My son (7) has ADHD and we frequently get comments that are both unhelpful and unnecessary. People feel that they are able to step in to ‘discipline’ even when I’m there. Last week his nanny stood right in front of where he was sitting and he kicked out his leg to get her to move (poor impulse control) she shouted “if you kick me again I will kick you back, you’re a spiteful, spiteful boy, you’re spiteful”
She went to continue but I stepped in a told her no. He is not a spiteful boy, his behaviour was wrong and he needs help to understand what he should have done but he is not a spiteful boy. I told her she was undoing everything I have been working so hard to do. I took him aside and explained that he had hurt nanny, I helped him understand that he should have asked her to move politely and waited. I asked him what he would like to do next and he said say sorry, so he wrote an I’m sorry letter (which is hard for him)
I can’t even count the amount of times we’ve let stuff go to keep the peace but no more.
We are trying to teach our son how to react calmly and be respectful of others and we are doing this by example.
Hi, is there a printable version of this?
Generally I agree with the blog. Forced hugs are awful, stopping kids do dangerous things that we did is saying we don’t trust them and praise can be a twisted thing.
I disagree slightly when it cakes to manners., I think getting kids in the habit of please and thank you is important. My son as ASD and while his blunrness can be charming but he doesn’t really copy the people around him so I could be the most polite person in the world and it wouldn’t rub off. I didn’t know for sure if my child had slight Autism until recently but I guessed his social were a little off so I taught him, left to it he would haven been rude. Manners help children’s if they’re not being polite they should be told the code and to someone’s fake it.

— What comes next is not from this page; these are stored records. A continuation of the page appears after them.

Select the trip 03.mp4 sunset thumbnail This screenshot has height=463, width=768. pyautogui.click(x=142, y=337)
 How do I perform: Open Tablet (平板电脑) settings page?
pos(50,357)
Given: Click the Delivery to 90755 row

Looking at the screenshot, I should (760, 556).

I love reading your post. I have a question – my daughter who is 5 years old cane cold towards other family members besides me. For example, she would not say “good night” to her grandma or give her a kiss. Or she won’t go to her father to say good bye when he is leaving for work. What should I do in those situations? I still keep encourage to get up say good bye or good night and such. I do not know if I am doing it right way.
Great piece, Sara.
I particularly like the guidance relating to being confident. For me, it’s really helped internalising the belief that it’s my role as a parent to lead. To supplement my girls’ maturing brains and provide them with emotional assurance by confidently stepping in and leading and emotionally supporting them through life’s many adventures and challenges.
Thank you for sharing.
I really like this blog! However, some of the authors posts are not completely accessible to people who are blind or have a visual impairment. I was interested in the tips about how to speak up as a parent if my children are not being respected. Unfortunately it seems to be some kind of a screenshot with no text.

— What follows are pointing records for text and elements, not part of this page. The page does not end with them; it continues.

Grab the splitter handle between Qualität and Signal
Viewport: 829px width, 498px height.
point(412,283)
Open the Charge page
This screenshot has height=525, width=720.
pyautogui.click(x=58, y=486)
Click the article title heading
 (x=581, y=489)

I feel upset if some adult gives out to my child in front of me when they see I’m the mother. Also I don’t like when adults talk about horror stories in front of my children and I’ve stopped people doing that- ladt time it was a lady taxi driver. My children when around 3-4 years old were told by many people especially on the bus ‘Will Itake you home?’ and they got scared. I know that was said as a joke but I just say that my child doesn’t like that, or I say to my child out lod that that is not true.
When my daughter was 3 years and a half I lived in a city for 3 months and everyday we both heard people saying how pretty she is, up to a point that it was upsetting. There were too manh peoplw saying the same thing and even she asked me why they all kept saying that! The effect of all this was that they were drilling the sexist idea that being pretty is the most important thing for a girl and I didn’t like my daughter to have that message. I started thinking about what to say and we both started saying ‘Pretty…but clever too!’. People took on the remark and incorporated it, which helped a little bit. Have you ever had a similar experience whith your children?